# WORK REQUIRED:
Within the data that follows, set down exactly the lines from the one containing "Viewport: 800px width, 449px" through the one containing "Task: Click the Open", both ends included.

↓↓↓

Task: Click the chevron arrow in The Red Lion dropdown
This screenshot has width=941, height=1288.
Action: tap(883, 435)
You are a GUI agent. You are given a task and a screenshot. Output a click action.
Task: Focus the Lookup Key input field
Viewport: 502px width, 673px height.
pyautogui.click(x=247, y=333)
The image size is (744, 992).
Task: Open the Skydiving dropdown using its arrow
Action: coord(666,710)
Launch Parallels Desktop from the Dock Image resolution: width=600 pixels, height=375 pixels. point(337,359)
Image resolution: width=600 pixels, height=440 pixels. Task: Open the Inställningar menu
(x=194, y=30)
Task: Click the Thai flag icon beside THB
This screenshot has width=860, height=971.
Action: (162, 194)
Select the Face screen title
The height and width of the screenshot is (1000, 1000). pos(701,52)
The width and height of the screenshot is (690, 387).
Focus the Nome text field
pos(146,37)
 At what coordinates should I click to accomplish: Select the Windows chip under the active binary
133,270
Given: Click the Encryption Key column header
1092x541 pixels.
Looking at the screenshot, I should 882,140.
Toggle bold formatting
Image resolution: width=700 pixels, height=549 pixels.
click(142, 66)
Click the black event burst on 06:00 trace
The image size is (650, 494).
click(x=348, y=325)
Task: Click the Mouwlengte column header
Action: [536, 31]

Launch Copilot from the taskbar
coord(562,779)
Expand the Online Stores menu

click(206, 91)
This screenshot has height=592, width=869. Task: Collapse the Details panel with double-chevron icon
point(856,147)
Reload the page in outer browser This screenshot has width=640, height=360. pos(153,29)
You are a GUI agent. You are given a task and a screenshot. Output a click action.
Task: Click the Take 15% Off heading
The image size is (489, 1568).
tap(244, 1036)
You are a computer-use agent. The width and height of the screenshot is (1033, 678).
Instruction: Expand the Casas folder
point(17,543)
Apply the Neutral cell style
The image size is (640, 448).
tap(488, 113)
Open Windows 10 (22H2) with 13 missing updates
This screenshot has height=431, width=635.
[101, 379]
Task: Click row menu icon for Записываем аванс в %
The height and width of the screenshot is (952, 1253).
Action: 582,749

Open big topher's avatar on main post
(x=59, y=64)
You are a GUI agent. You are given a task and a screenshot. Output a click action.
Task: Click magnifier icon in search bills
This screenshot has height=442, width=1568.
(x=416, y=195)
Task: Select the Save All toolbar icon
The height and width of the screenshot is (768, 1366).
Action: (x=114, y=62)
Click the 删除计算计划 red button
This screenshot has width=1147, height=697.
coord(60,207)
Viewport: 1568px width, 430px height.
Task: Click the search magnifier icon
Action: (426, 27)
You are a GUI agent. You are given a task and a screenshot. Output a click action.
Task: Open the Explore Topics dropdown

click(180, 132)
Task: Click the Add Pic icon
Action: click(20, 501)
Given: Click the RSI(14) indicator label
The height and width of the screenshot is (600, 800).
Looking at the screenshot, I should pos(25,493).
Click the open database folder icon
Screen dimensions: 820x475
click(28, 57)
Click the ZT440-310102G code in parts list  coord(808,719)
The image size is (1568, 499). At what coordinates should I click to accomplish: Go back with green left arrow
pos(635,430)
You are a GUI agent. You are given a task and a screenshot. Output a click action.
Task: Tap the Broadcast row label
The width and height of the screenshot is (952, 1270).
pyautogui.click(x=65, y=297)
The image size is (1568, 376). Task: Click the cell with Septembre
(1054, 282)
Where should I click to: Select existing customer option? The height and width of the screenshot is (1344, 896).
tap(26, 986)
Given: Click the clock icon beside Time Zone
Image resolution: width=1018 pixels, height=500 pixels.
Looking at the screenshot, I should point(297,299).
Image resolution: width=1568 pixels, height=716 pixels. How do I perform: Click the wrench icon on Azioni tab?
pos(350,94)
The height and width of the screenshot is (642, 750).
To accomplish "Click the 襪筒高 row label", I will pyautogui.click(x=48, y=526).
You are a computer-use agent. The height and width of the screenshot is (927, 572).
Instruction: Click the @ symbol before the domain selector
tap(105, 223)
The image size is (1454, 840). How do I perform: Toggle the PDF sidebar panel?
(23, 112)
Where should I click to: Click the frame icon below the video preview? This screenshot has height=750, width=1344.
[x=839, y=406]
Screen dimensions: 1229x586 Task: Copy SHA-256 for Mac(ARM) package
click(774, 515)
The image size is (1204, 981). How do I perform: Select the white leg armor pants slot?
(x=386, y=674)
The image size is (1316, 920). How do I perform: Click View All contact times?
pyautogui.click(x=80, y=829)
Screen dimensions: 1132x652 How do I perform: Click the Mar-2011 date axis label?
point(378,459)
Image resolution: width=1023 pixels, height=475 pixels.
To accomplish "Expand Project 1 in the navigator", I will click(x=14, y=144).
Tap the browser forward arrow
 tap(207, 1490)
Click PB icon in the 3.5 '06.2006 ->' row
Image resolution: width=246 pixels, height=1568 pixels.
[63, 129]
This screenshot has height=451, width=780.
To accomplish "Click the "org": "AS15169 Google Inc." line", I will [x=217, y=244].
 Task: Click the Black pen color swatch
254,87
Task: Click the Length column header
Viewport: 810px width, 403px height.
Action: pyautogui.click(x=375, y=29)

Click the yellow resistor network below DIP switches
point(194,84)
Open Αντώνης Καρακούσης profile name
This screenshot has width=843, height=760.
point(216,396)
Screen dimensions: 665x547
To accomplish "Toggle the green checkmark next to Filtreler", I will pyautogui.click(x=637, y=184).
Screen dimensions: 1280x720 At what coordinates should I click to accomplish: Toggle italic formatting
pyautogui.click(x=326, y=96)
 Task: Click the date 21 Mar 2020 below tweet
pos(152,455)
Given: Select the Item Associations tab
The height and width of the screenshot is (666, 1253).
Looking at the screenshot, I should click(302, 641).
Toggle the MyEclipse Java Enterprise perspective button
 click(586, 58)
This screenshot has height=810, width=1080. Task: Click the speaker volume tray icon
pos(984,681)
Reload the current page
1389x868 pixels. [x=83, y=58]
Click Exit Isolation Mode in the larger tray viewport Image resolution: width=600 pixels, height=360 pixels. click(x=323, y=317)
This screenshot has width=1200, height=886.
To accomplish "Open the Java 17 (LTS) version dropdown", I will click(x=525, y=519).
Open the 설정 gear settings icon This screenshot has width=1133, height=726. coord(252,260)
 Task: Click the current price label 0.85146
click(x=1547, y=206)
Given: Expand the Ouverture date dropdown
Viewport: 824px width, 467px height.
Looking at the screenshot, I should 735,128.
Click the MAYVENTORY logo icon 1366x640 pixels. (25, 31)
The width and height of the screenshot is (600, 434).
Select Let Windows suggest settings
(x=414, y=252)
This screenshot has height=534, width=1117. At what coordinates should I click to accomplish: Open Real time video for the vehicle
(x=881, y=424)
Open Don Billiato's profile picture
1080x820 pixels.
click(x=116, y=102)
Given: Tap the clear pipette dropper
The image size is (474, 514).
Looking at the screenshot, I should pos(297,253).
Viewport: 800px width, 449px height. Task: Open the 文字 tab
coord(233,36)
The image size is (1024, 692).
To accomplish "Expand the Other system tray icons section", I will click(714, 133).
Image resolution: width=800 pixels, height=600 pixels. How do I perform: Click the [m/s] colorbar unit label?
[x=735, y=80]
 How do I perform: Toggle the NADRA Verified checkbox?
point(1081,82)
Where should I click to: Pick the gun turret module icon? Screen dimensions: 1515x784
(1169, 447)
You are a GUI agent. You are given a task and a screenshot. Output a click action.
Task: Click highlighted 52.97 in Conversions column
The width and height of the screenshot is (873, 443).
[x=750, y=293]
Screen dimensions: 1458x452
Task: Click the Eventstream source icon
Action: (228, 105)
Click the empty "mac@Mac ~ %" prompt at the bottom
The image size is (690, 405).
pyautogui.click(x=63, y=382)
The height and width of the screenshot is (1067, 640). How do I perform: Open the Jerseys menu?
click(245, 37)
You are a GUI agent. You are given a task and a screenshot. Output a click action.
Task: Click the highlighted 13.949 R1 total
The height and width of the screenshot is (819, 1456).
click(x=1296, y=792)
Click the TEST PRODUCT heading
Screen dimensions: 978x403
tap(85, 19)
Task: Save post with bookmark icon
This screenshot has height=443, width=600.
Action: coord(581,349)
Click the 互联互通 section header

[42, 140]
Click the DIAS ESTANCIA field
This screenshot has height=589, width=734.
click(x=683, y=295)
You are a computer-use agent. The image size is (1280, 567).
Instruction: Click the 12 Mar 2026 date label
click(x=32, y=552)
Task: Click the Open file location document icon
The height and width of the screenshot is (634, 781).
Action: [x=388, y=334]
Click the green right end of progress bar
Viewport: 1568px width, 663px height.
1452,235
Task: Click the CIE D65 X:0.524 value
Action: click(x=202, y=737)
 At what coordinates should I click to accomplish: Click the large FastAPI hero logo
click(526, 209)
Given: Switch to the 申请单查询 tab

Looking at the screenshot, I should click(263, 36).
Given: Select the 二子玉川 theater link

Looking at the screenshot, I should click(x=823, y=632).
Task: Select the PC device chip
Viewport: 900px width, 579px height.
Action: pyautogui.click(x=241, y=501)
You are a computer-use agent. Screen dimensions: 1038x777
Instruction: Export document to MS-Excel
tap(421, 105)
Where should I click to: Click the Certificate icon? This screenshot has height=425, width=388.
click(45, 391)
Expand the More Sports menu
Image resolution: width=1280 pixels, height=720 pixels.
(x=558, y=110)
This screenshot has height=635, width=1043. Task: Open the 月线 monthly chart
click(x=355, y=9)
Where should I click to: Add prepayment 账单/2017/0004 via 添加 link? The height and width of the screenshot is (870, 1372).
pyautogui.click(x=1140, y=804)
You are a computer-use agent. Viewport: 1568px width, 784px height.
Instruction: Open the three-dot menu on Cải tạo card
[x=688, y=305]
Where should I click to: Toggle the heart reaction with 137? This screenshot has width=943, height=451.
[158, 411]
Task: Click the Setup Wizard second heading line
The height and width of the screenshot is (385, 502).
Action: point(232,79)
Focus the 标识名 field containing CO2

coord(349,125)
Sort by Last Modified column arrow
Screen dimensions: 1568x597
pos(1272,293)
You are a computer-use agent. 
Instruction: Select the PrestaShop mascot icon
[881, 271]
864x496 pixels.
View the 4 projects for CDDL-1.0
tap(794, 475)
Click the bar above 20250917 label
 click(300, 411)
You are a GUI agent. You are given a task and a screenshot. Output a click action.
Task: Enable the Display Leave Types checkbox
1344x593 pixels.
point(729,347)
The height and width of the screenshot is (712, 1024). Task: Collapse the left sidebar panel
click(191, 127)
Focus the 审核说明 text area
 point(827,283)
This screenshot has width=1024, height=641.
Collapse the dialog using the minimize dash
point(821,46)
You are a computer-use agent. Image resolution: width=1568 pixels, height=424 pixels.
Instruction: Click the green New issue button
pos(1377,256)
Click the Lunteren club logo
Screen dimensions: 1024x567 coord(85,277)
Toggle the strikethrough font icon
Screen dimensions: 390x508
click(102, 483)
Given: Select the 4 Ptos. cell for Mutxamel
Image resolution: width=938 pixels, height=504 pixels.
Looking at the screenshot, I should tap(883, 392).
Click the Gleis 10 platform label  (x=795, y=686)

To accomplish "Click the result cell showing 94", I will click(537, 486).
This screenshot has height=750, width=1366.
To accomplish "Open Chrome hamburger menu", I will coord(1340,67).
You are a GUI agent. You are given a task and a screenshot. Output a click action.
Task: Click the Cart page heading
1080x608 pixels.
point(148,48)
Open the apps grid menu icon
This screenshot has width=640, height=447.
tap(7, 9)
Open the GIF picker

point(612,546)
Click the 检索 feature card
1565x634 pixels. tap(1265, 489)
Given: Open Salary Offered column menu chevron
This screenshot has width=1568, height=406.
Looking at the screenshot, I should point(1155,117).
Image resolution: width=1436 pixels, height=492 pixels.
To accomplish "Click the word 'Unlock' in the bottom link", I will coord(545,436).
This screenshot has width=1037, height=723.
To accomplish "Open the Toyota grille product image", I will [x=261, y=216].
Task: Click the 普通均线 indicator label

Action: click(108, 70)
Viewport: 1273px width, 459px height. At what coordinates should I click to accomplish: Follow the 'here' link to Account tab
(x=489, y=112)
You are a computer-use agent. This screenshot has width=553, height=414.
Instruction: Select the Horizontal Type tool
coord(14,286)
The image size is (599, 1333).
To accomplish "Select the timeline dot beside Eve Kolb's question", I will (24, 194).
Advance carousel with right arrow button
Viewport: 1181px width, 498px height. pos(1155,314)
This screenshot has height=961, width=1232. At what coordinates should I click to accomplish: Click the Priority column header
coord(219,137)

↑↑↑

# RESULT OF THIS EXERCISE:
Viewport: 800px width, 449px height. Task: Open the 文字 tab
coord(233,36)
The image size is (1024, 692).
To accomplish "Expand the Other system tray icons section", I will click(714, 133).
Image resolution: width=800 pixels, height=600 pixels. How do I perform: Click the [m/s] colorbar unit label?
[x=735, y=80]
 How do I perform: Toggle the NADRA Verified checkbox?
point(1081,82)
Where should I click to: Pick the gun turret module icon? Screen dimensions: 1515x784
(1169, 447)
You are a GUI agent. You are given a task and a screenshot. Output a click action.
Task: Click highlighted 52.97 in Conversions column
The width and height of the screenshot is (873, 443).
[x=750, y=293]
Screen dimensions: 1458x452
Task: Click the Eventstream source icon
Action: (228, 105)
Click the empty "mac@Mac ~ %" prompt at the bottom
The image size is (690, 405).
pyautogui.click(x=63, y=382)
The height and width of the screenshot is (1067, 640). How do I perform: Open the Jerseys menu?
click(245, 37)
You are a GUI agent. You are given a task and a screenshot. Output a click action.
Task: Click the highlighted 13.949 R1 total
The height and width of the screenshot is (819, 1456).
click(x=1296, y=792)
Click the TEST PRODUCT heading
Screen dimensions: 978x403
tap(85, 19)
Task: Save post with bookmark icon
This screenshot has height=443, width=600.
Action: coord(581,349)
Click the 互联互通 section header

[42, 140]
Click the DIAS ESTANCIA field
This screenshot has height=589, width=734.
click(x=683, y=295)
You are a computer-use agent. The image size is (1280, 567).
Instruction: Click the 12 Mar 2026 date label
click(x=32, y=552)
Task: Click the Open file location document icon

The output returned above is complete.